Exercise objective:
Scan the entries below for the word "computer", then copy each line that holds it.

::: Listed entries :::

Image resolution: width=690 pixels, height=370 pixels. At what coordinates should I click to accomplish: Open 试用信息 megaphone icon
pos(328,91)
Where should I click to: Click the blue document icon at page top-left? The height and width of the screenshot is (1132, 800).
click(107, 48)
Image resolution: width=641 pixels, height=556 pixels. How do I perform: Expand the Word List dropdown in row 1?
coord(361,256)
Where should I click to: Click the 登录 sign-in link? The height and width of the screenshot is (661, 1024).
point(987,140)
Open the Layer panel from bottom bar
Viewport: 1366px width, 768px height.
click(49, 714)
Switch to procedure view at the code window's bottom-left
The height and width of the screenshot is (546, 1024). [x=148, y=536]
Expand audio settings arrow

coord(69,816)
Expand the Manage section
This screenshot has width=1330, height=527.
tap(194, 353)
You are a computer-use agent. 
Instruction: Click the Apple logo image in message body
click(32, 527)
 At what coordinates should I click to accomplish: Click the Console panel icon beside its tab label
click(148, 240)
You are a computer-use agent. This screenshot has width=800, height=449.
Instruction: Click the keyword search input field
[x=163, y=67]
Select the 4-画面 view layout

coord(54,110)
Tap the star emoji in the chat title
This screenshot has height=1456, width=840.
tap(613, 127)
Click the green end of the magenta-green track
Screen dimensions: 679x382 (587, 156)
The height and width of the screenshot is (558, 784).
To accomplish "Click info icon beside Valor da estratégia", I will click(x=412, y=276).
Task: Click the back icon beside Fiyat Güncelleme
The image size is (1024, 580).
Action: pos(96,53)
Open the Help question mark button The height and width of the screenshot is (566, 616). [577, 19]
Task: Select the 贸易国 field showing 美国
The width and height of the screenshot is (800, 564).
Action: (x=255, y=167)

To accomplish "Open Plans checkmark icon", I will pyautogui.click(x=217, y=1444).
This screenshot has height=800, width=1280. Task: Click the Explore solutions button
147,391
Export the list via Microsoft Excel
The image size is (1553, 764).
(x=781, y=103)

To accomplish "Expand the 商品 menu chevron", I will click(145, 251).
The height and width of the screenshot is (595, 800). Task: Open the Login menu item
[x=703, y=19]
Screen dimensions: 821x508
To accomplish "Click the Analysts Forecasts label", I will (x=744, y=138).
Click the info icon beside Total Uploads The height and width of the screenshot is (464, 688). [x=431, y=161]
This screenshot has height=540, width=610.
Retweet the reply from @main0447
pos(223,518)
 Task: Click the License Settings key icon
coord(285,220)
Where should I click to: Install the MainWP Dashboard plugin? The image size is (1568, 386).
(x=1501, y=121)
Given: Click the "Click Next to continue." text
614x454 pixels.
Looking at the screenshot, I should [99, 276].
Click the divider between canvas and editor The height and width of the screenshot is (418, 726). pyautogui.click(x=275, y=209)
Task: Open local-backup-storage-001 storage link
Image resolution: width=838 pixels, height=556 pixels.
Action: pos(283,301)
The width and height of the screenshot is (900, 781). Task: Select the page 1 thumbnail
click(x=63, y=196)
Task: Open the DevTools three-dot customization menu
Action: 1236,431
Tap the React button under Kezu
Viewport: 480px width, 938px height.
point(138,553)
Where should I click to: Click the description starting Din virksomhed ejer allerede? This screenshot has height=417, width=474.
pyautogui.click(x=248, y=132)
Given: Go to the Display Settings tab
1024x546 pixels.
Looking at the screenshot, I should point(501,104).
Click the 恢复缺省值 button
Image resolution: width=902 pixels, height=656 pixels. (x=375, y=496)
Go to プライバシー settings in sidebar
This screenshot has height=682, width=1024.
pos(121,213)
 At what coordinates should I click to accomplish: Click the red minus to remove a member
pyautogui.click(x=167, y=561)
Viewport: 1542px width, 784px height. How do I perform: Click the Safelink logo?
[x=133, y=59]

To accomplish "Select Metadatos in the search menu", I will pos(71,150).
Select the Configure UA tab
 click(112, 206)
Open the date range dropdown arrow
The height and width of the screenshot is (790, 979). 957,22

:::

Task output:
You are a computer-use agent. 
You are a computer-use agent. This screenshot has width=800, height=449.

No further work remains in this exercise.